Depuis 2018, Brahim Seddiki dirige les opérations de certification de BIOCERT en Algérie, un organisme dédié à la certification de produits biologiques. Fort de son expérience et de son engagement en faveur de l’agriculture biologique, Seddiki est également membre de la Fédération Internationale des Mouvements de l’Agriculture Biologique (IFOAM). Dans cet entretien, réalisé par Horizons, et mis en forme sous revue de presse, il partage son analyse sur l’état de l’agriculture biologique en Algérie, les obstacles rencontrés et les perspectives d’avenir.
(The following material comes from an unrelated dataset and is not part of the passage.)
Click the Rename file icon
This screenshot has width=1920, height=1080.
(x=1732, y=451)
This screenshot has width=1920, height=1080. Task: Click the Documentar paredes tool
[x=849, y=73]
Seddiki note que l’agriculture biologique en Algérie connaît une croissance remarquable. « Entre 2019 et 2023, nous sommes passés de 21 à 216 petites entreprises engagées dans l’agriculture biologique, soit une augmentation de plus de 900% en seulement quatre ans », souligne-t-il. Cette progression témoigne de la vitalité du secteur, avec de nombreux producteurs qui réussissent à exporter vers l’Europe et le Canada, tout en répondant à la demande intérieure.
La certification biologique est devenue un atout majeur pour les entreprises, leur permettant de se distinguer sur un marché compétitif. « La certification agit comme un gage de qualité et de confiance pour les consommateurs, de plus en plus sensibles aux questions de santé et d’environnement », explique Seddiki. Il observe également l’émergence de nouveaux canaux de distribution, comme les points de vente directs créés par les producteurs et le recours croissant au e-commerce et aux réseaux sociaux.
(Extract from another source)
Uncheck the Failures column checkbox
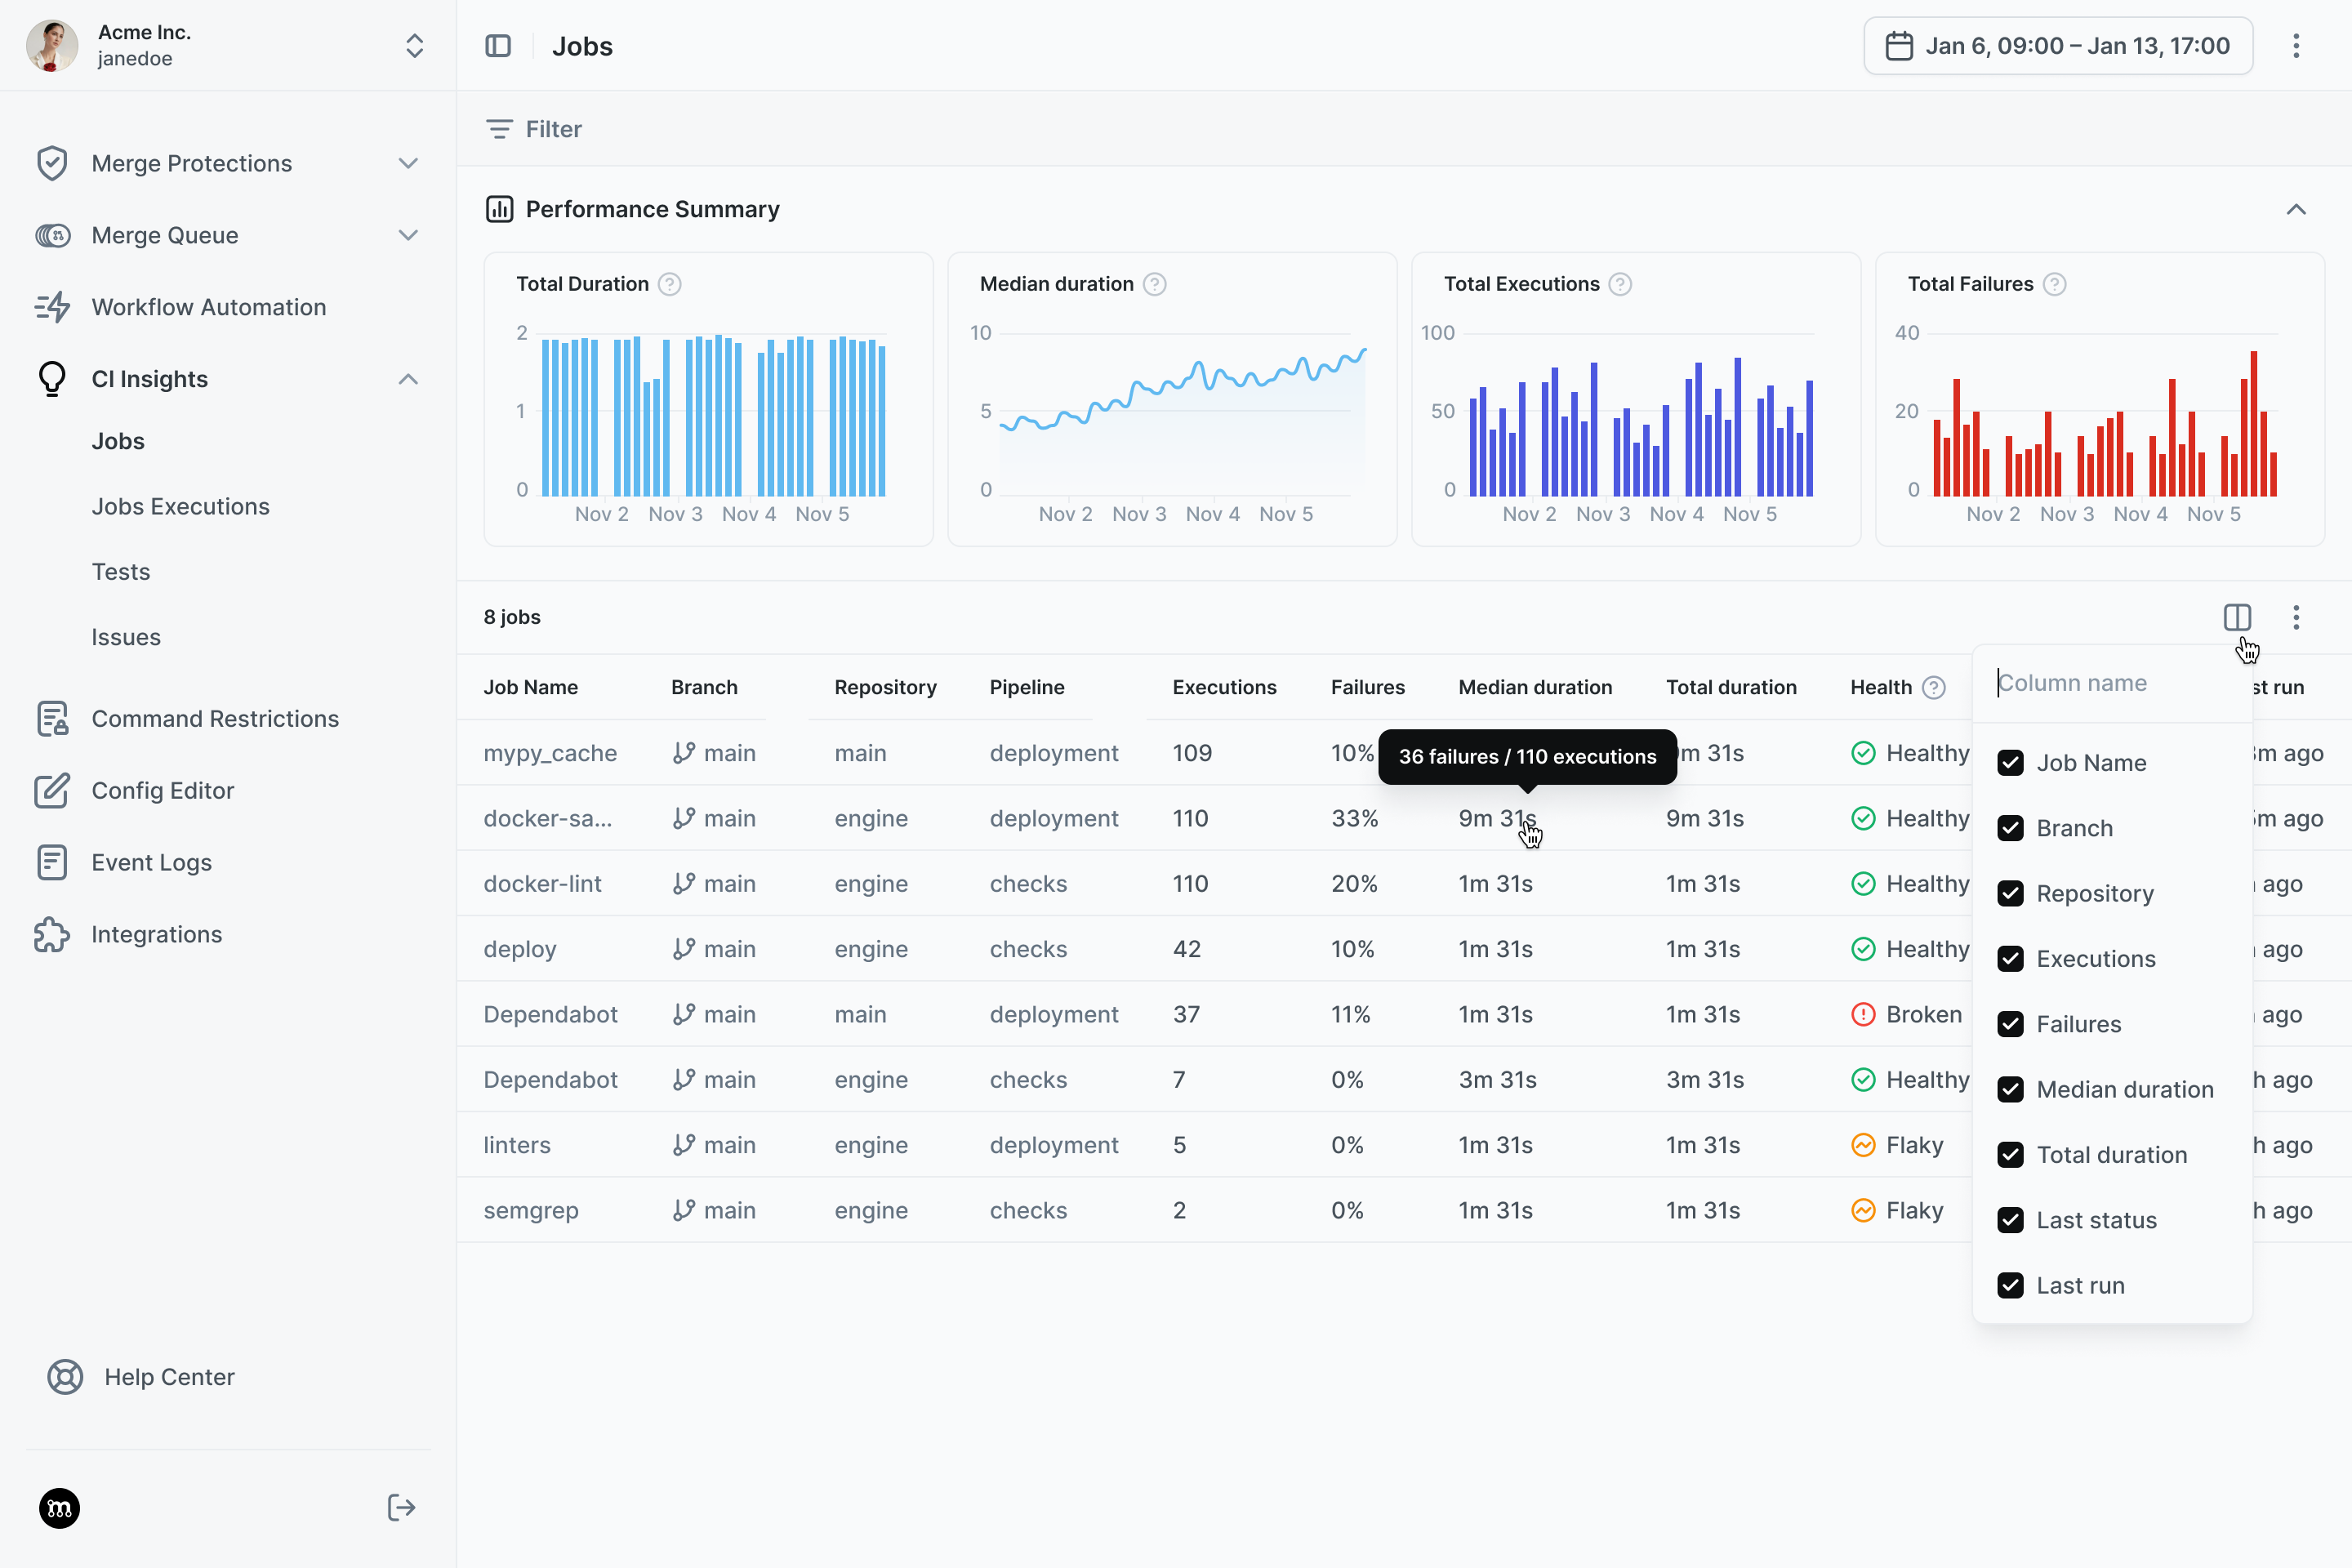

Malgré ces progrès, plusieurs défis freinent le développement de l’agriculture biologique en Algérie. Le principal obstacle, selon Seddiki, est le manque de communication efficace sur les bienfaits des produits biologiques. « Ce déficit d’information rend difficile pour les consommateurs de distinguer les produits certifiés des produits portant simplement la mention ‘bio’, sans contrôle adéquat », indique-t-il. Pour remédier à cette situation, il propose de mettre en place des campagnes de sensibilisation à grande échelle.
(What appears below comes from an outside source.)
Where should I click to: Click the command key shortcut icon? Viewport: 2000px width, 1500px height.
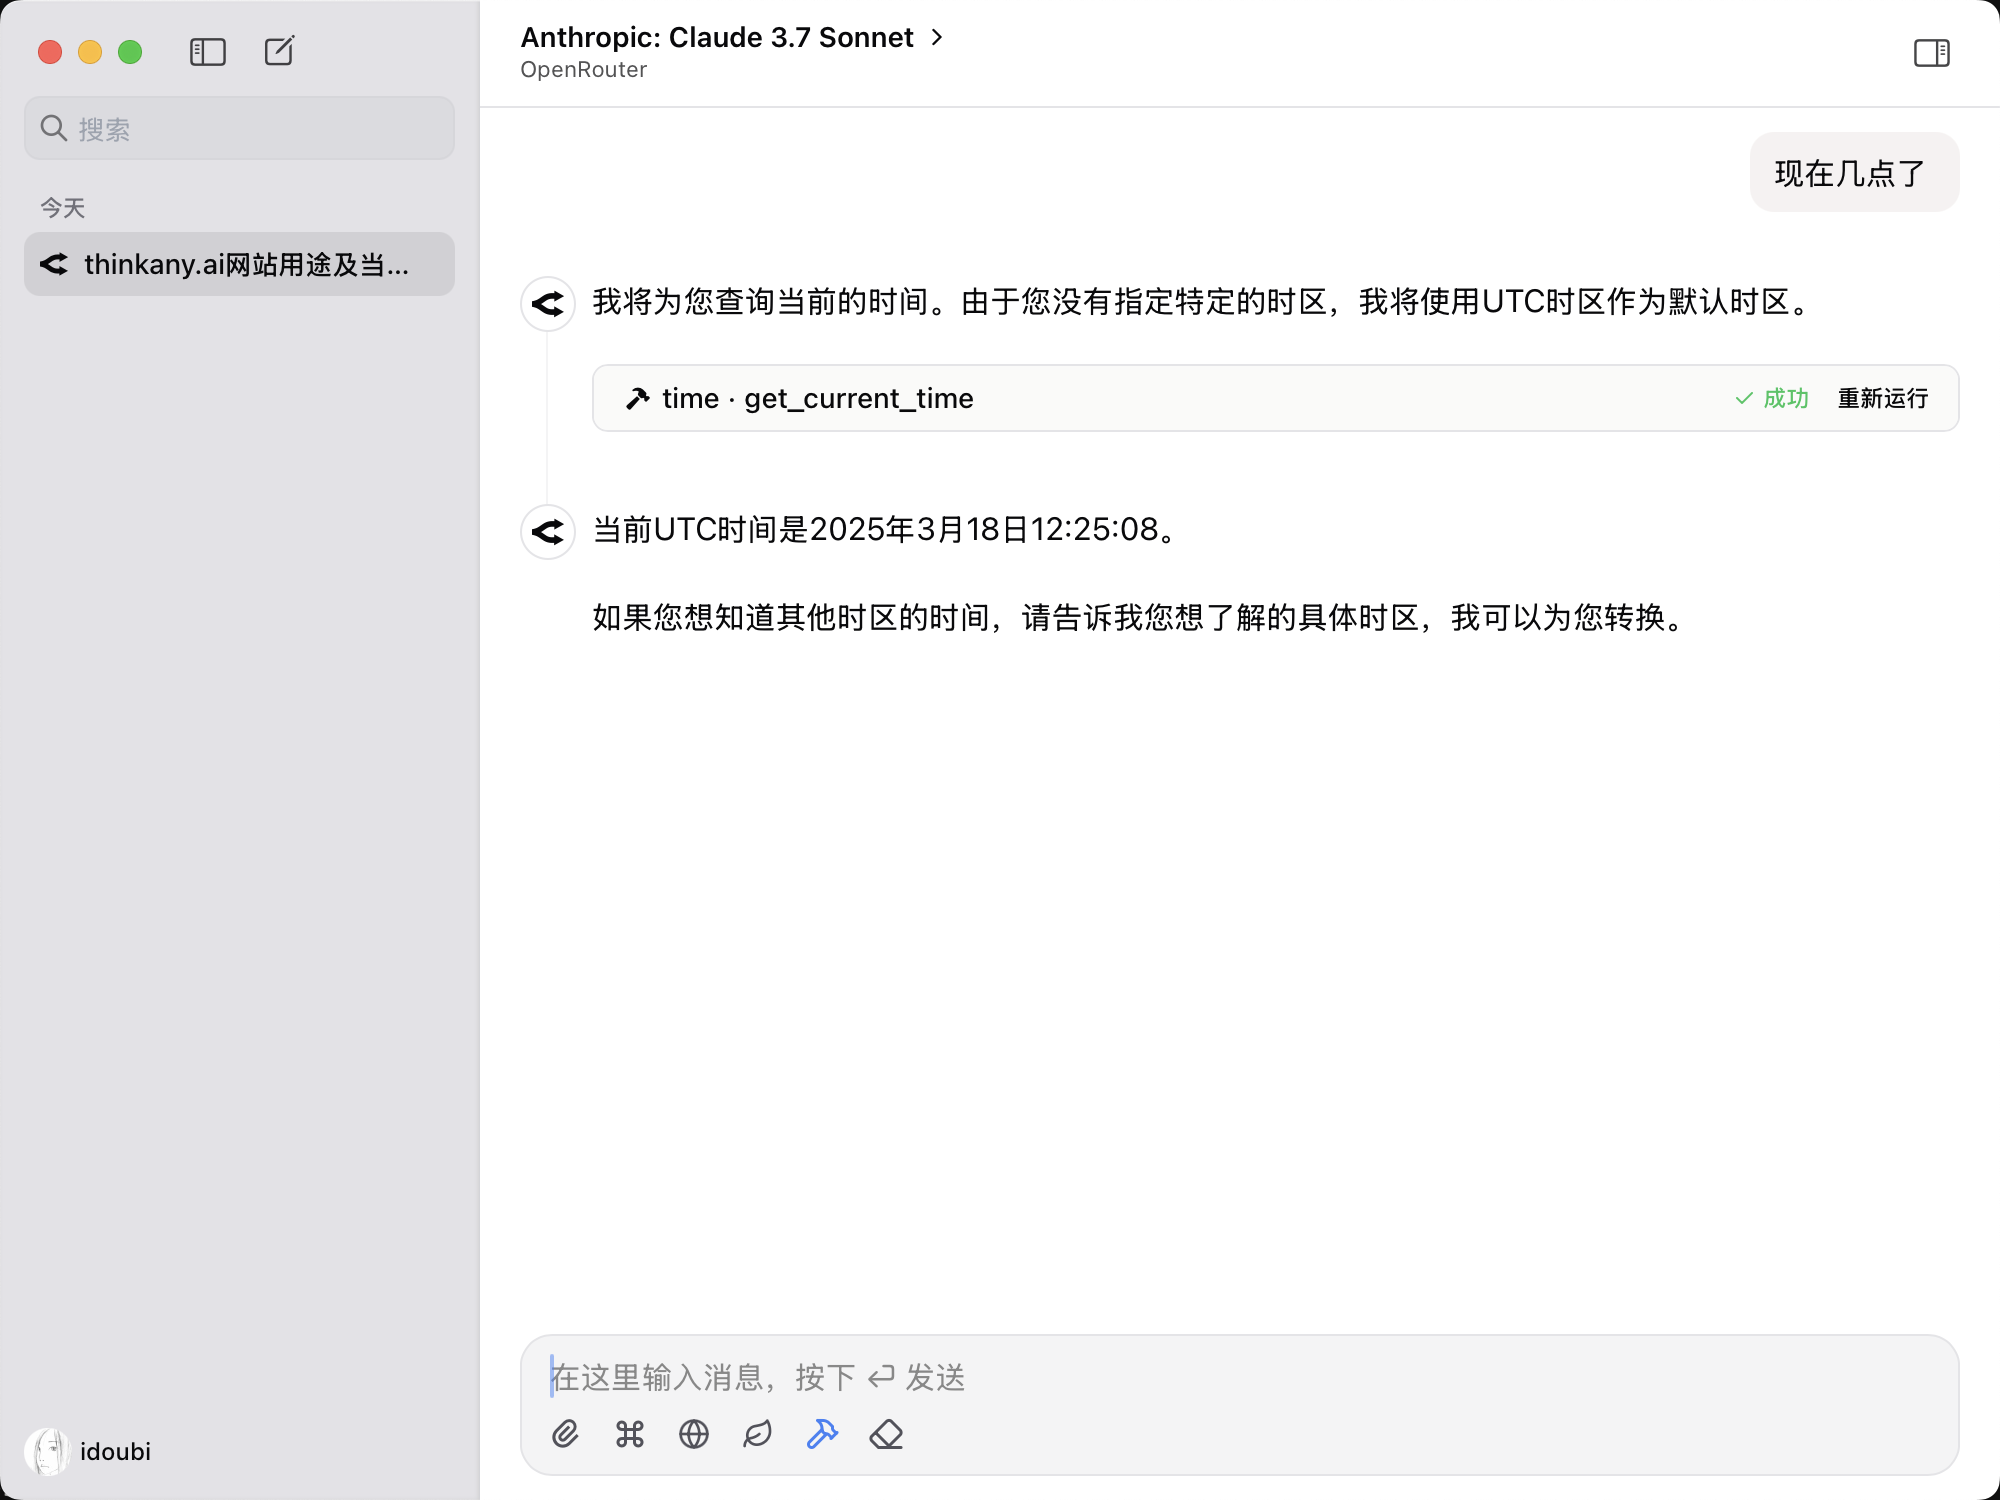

Un autre défi majeur est le manque de coordination entre les différentes parties prenantes du secteur, ce qui peut entraîner des incohérences dans les politiques et retarder la mise en place de normes nationales. « Il est essentiel de créer des plateformes de dialogue et de développer une stratégie nationale cohérente pour l’agriculture biologique », recommande-t-il.
Seddiki identifie plusieurs produits biologiques algériens avec un fort potentiel sur le marché international, tels que les dattes, l’huile d’olive, le safran, et les agrumes. « Les conditions climatiques uniques de l’Algérie confèrent à ces produits des caractéristiques particulières appréciées à l’étranger », affirme-t-il. Les régions agricoles peu exposées aux produits chimiques facilitent également la transition vers le bio, un avantage compétitif non négligeable.
Pour encourager le développement de l’agriculture biologique, Seddiki propose plusieurs mesures concrètes : un programme national de soutien à la certification bio, des formations régulières adaptées aux différentes cultures, un réseau de conseillers agricoles spécialisés, et des subventions pour couvrir les coûts de certification. Il insiste également sur l’importance de développer la recherche agronomique spécifique au bio et de lancer des campagnes de sensibilisation pour éduquer les consommateurs.
En tant que certificateur, Seddiki détaille les critères spécifiques pour accorder une certification biologique, alignés sur les normes internationales. « La traçabilité complète du produit est essentielle, de la production à l’emballage », précise-t-il. Les critères incluent l’absence de contamination chimique, des pratiques d’hygiène rigoureuses, et le respect de l’environnement. Des contrôles réguliers et des analyses de résidus garantissent la conformité continue aux normes biologiques.
L’agriculture biologique en Algérie est en pleine expansion, soutenue par une croissance significative des entreprises et une diversification des marchés. Cependant, pour réaliser pleinement son potentiel, des efforts concertés sont nécessaires pour surmonter les obstacles et renforcer la coordination entre les acteurs du secteur. Avec des mesures de soutien appropriées, l’Algérie peut devenir un acteur majeur sur le marché international des produits biologiques.